Monday, March 24, 2008
Spring break in the desert
Last week was my spring break and off I went to the desert to get back to the things that I love doing the most. It's going on 4 years since I've been involved with No More Deaths. I remember the first time walking in the desert in Southern Arizona looking for people that needed help. It was so strange. Normally, I hike with my dog, have a picnic, take a nap under the trees, in the shade, and read a good book or do some journaling. It's been many years since I've done that sort of hiking.
My first time in the desert with No More Deaths was a transformation of sorts. I have never been the same since. It was the summer of 2004 and it was a hot day already, probably well over 100 degrees by early afternoon. I had just returned from spending a month in Peru, traveling and meeting amazing people, visiting ruins, temples and the old city of Cuzco and Machu Pichu. So, I came back ready to do some volunteering in the desert; looking for migrants that needed help during their journey into the US. At that time, the death toll for migrants was getting higher and higher and we were finding more and more people needing help, desperately.
So, we started our day bright and early, around 5am. It's cold in the desert in the early mornings and in the evenings. I woke up with dew around me; on my sleeping bag and on the tall, brown grasses surrounding our camp. It was beautiful and we were bundled up drinking our coffee, cereal and preparing for the morning ahead.
Now, 4 summers ago was very different than what we have now. No GPS's, no 4x4 trucks, no maps, no real idea of where we were going each day. We traveled familiar routes, ones that were known areas of high traffic, ones where we had seen people travel before, and ones where the local community told us to go. We drove into an area that I now know is called Las Guijas Mountains.
We were equipped with only a backpack containing migrant food packs, water, medical supplies, and a cell phone. We walked for hours, it seemed. We walked on well-worn paths, paths that the National Parks and Rec. could have made if I didn't know better. Instead, these paths were made by hundreds, thousands of pairs of feet walking North. I looked around me and saw a beautiful landscape; mesquite trees, flowering brittlebush. The smells of the desert: of creosote and the upcoming monsoon storm. It was an incredible hike. I could have easily forgotten what I was there for; I could have easily put out of my head the other reality that was evidenced all around me.
This apparent calm was routinely interrupted by our leader, or coordinator, who would call out in Spanish for the invisible migrants just out of our eyesight "tenemos agua!, tenemos comida! podemos ayudar!" "we have water! we have food! we can help you!"

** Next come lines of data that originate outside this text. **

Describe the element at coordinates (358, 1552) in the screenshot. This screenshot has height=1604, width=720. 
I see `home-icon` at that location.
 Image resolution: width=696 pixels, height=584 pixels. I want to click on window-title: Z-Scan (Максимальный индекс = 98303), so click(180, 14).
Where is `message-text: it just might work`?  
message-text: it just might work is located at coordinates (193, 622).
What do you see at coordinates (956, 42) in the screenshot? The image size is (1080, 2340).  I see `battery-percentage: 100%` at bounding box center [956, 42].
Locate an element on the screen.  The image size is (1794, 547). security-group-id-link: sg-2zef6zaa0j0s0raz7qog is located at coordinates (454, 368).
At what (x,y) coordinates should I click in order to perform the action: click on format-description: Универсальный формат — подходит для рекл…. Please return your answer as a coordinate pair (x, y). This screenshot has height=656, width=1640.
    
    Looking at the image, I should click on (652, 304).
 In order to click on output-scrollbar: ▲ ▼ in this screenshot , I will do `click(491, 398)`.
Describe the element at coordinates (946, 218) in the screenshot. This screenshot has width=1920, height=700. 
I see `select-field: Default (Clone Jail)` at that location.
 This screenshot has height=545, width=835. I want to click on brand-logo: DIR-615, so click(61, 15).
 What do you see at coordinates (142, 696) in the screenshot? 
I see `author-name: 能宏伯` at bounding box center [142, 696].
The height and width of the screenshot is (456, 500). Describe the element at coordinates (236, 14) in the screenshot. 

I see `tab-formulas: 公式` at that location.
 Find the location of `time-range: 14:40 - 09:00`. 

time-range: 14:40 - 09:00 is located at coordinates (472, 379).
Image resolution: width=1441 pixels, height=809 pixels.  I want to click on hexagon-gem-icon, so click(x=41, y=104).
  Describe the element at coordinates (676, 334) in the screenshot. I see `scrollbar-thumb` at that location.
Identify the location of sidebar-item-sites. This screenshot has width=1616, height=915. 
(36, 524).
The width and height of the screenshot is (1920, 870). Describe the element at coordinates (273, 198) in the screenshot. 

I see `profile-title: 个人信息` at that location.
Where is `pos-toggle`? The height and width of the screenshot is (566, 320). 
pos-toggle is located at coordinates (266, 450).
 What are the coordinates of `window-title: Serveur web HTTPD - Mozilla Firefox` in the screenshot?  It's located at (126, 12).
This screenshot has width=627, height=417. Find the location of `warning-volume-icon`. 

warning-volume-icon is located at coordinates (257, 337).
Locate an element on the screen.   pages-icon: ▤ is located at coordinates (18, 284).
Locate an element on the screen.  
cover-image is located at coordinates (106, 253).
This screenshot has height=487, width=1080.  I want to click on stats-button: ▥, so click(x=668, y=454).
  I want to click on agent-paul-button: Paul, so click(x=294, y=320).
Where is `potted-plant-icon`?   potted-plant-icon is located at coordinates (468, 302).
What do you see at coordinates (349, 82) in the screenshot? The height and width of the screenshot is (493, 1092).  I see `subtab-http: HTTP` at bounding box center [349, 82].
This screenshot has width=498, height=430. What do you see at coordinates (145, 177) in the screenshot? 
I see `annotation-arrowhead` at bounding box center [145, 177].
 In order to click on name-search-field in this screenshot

To me, what was a beautiful hike was someone else's struggle for survival; their journey of hope, despair, and the unknown. That same day, at that same moment, people were walking for survival; leaving their homes to feed their families. Every year, thousands walk these trails with guides/coyotes and make it North for a promise of better wages, better living conditions, and opportunities for their children. Unfortunately, hundreds don't make it. I don't remember how many bodies were found at that point in the summer of 2004, but it was over 200 since October. In Arizona alone; and mostly in these same mountains that I was hiking; people who walked the same trails I was admiring.
We stopped along the trails to pick up trash. There were plenty of empty bottles along the way, along with other random things: a jacket on a tree branch, a shoe, food wrappers, aspirin containers. It was constant proof that we were on the migrant trail. We walked for what was probably 2 hours, resting to drink water, have a snack, get in the shade.
Finally, we continued until we came upon a "rest stop." A place where migrants would stay and rest or sleep before continuing on. These stops were nothing more than the shade under large mesquite trees. What I saw there left me speechless and drew me to tears. We walked upon a grove of Mesquite trees and underneath each and every tree were reminders of groups of people who had just left. I felt as though I had just walked into someone elses house and they had just left out of the back door as I entered through the front. I don't know how else to explain it except to say that the spirits of those who was there earlier was all around us. Literally.
Hundreds and hundreds of backpacks, sweaters, jackets, shoes, pants, shirts, socks, bras, underwear, hats, tampons, food, electrolytes, water, toothbrushes, playing cards, a school book, a Bible, a rosary, a prayer card, photos, photos of girlfriends and boyfriends, photos of husbands and wives, photos of entire families, photos of their children and written in the back "te amo, papa," ID from their home country, plane ticket stubs, foot powder, medicine, presents or recuerdos, a glass rose, love letters, baby shoes, baby socks, diapers, baby formula and Gerbers baby food containers.
I was devastated. All was left behind. And there were children, little babies. Somehow, I didn't realize that there were children. I know that children cross, but seeing all the little shoes and diapers was almost more than I could bear. I can't imagine doing their journey at all, let alone with a little one to care for. I can't imagine how bad it must have been for those families to finally have no choice but to move North.
Even though we didn't find anyone that day, the impact of what I saw has stayed with me since. So now, 4 years later, I sit as the coordinator, showing a group of new volunteers the desert surroundings. This time, we have maps, GPS's, 4x4's and a wealth of experience and stories to help us on our own journey.